Still, the addictive fun of attempting to lower your brain age all the way down to 20-years-old is just as potent as it was on the Nintendo DS 15 years ago. Training exercises range from short-term memory tests to solving anagrams, with plenty of variability to sharpen your brain on all fronts.

While the quality of the Brain Training tasks are high – aside from counting up to 120 out loud, which is an utter bore – the quantity of mini games is underwhelming at 13. This isn’t helped by the fact you have to unlock the majority by playing Brain Training a specific number of days. I appreciate Nintendo is trying to implement an incentive to return every day, but rehashing the same four or five tests daily quickly becomes tedious – I’ve done enough maths calculations in one week to merit another GCSE certificate.

For this reason, I’m sceptical of the long-term appeal. The online features at least provide an extra motivation to get the best scores possible, displaying your results in a league table so you can compare your brain power with friends and family. Don’t worry if you’re self conscious about your results, as you can disable sharing in the settings menu.

Related: Upcoming Switch Games 2020

Dr Kawashima's Brain Training for Nintendo Switch

There are multiplayer head-to-head brain teasers too. However, there’s only three on offer, with two of those being simple counting exercises.

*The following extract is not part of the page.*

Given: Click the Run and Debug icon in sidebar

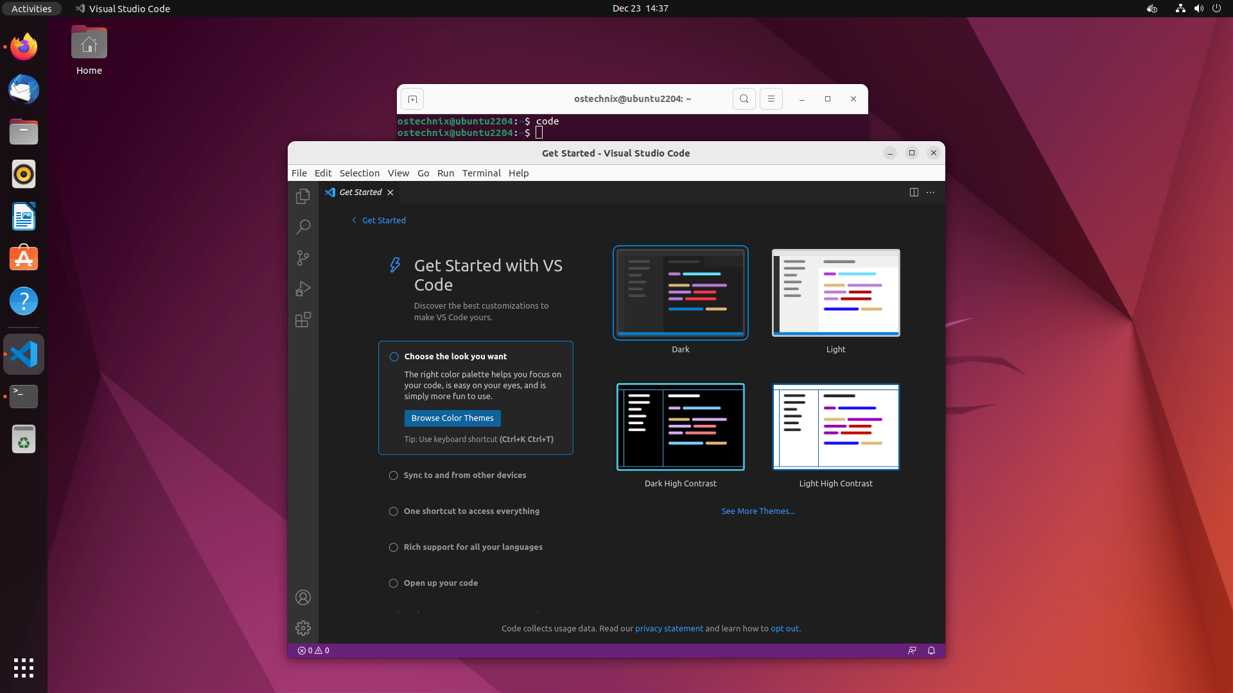Looking at the screenshot, I should click(302, 287).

They’re fun enough to play with a sibling or partner, but are hardly multiplayer alternatives to Mario Kart or Smash Bros.

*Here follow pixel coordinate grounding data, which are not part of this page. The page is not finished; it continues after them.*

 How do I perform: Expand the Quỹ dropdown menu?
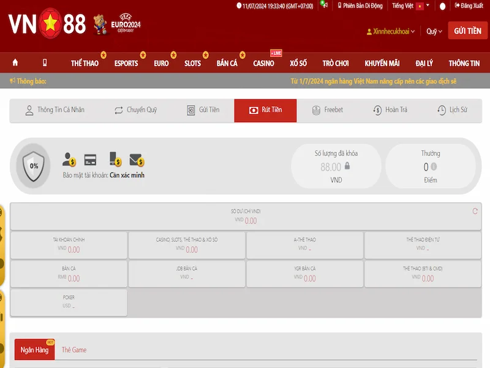tap(434, 31)
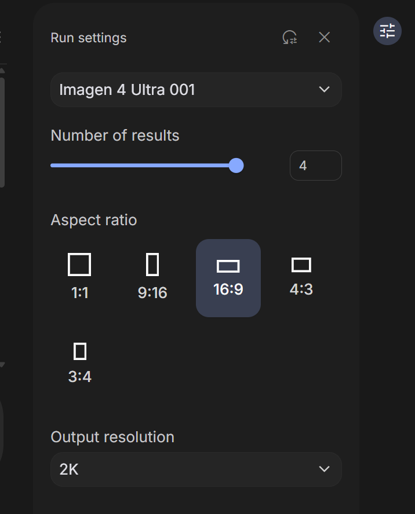
Task: Click the chevron on the output resolution selector
Action: [x=325, y=469]
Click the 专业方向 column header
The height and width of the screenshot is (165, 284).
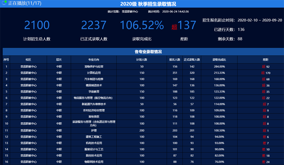click(x=94, y=60)
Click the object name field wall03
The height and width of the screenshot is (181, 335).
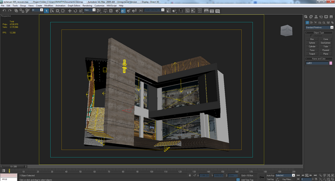(x=317, y=63)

Despite all the quirky tests and challenges, it was actually the slew of Sudoku puzzles I found myself coming back to most often. Including three difficulty levels and a few tutorials, Brain Training has made Sudoku accessible to all, no matter your expertise or experience. There’s also well over 60 available, so you could solve a Sudoku daily for two months before running dry. The time it takes you to compete each Sudoku is also recorded, so your friends and family can attempt to beat your time.

But when one of Brain Training’s greatest strengths is the inclusion of number-based puzzles regularly found in newspapers, you’ve got to scratch your head and wonder at the wasted potential.


Dr Kawashima’s Brain Training for Nintendo Switch teases all the best features of the original Nintendo DS version. Seeing your brain age gradually improve from 80 to 20 is still a delight – this is one of the few video games that genuinely feels productive.

However, the transition to Switch hasn’t been smooth, with the lack of stylus storage on the portable making it a much greater faff to start playing on a whim. The Joy-Con sensors do add some innovation, but not to the extent it improves the experience notably.

The biggest head scratcher of all is the limited number of puzzles. Play Brain Training for one week, and you’ll likely be so bored of the repetition that you’ll prefer to settle for the brain power of a pensioner than face another maths equation.